Chris Hannah

Football

Do Football Kits Matter? #

Over on the Tifo Football channel on YouTube, Ben Jacobs investigated whether different football kits can have an affect on the game.

It’s just a short video, at just over 7 minutes, but he certainly goes into a lot more detail than I imagined. I thought it would just be statistics from the top performing football teams over the years, and then trying to spot a pattern with the kit colours.

He does touch on stats like red being the best performing shirt colour in the Premier League, but that’s most likely due to the fact that the three biggest clubs in the UK wear red (Manchester United, Liverpool, and Arsenal). But the section that interested me the most was the goalkeeper shirt colour, and that apparently red is also the best colour in that regard. But in that case it seems to be backed up information, rather than just consequential statistics.


Irish Football Club Announced Player Dead After Returning to Spain #

A very funny article on OneFootball:

An Irish football club has apologised after falsely reporting a player had died, which prompted the postponement of their own match and a minute’s silence to be held at others.

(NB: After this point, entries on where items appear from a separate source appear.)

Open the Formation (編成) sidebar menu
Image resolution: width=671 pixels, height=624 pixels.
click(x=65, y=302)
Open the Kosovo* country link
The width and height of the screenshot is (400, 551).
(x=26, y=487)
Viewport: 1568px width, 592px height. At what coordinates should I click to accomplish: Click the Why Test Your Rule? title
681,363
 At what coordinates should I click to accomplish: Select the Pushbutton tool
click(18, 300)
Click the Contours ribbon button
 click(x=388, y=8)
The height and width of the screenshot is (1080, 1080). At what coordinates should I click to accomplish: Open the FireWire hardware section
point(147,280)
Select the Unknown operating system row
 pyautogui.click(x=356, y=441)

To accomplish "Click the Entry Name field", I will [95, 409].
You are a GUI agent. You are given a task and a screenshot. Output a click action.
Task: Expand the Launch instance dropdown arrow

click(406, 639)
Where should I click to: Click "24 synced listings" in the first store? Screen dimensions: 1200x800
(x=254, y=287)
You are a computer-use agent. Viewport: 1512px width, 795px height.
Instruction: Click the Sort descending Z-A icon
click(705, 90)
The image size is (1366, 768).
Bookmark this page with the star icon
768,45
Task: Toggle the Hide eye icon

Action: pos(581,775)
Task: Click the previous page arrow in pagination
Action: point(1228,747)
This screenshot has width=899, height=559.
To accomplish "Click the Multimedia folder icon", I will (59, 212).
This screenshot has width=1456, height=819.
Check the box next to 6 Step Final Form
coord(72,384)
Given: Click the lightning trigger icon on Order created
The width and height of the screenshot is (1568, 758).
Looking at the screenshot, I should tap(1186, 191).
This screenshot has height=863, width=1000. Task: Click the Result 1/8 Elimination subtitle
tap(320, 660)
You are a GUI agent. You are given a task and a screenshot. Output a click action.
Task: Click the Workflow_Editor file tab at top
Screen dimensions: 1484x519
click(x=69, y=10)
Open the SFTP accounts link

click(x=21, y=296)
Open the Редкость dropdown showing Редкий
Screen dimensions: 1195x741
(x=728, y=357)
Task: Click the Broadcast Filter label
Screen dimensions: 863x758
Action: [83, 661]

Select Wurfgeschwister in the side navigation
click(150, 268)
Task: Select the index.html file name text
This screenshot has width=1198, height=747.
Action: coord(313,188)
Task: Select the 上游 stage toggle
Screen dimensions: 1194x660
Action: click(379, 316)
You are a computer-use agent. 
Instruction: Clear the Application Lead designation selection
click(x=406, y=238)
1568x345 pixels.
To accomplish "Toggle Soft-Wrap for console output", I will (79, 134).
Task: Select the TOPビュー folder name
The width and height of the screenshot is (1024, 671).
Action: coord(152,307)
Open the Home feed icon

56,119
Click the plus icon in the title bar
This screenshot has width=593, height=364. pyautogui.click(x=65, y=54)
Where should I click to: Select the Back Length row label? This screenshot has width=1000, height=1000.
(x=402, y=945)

Ballybrack claimed Fernando Nuno La Fuente had been killed in a road traffic accident and their Leinster Senior League (LSL) clash with Arklow Town on Saturday was suspended as a result.

But it later transpired that the Spanish player was, in fact, still alive and had returned to his homeland.

What an absolute screw up.


Take The Ball, Pass The Ball - Trailer #

This really looks incredible. Pep is one of, and could be the greatest football managers ever. He doesn’t just create success, but he does it with style.

His Barcelona team played the best football.


It’s the end of football as we know it - just ask Celtic and Arsenal #

Roger Mitchell, Chairman of GiveMeSport, and former SPL CEO, writing for GiveMeSport:

Two events this week alluded to Hemingway’s bell.

In reality, these separate incidents, in different ways, suggest the death knell for the end of the amateur and meritocratic soul of European football.

Overly melodramatic for impact? I don’t think so.

Simply, we are witnessing the ruthless elimination, by stealth, of the financial and sporting uncertainty which has been at the core of Association Football, since it was invented in the 1870s, (a mere 100 years after America became a nation.) More from our American cousins later.

There is a case to argue that we are moving, nae, have moved, to the hated franchise commercial model.

Fans weren’t asked. Probably because we would never have agreed. Indeed, fans and their mega clubs are increasingly uncomfortable bedfellows. But the new reality is here, and most of us were asleep at the wheel. Shame on us.

This amateur sport, the most popular game in the world, grew its DNA and developed its soul from British clubs of deep working-class tradition, like Celtic and Arsenal. So, it is neatly appropriate that the clanging chimes of doom this week came from Parkhead and Highbury.

It’s very true that football is becoming more and more commercialised, and I’m not talking about the wages, or transfer fees, but how the clubs are ran nowadays. With all these foreign investors slowly buying the football clubs, they’re turning them into plain businesses. No need to worry about trophies, or about the actual fans, but instead how it can boos their portfolio.

As an Arsenal fan myself, I’m experiencing this quite a lot with the majority shareholder, and soon to be full owner of the club, Stan Kroenke. This will mean no more transparency, no more AGM, no input at all.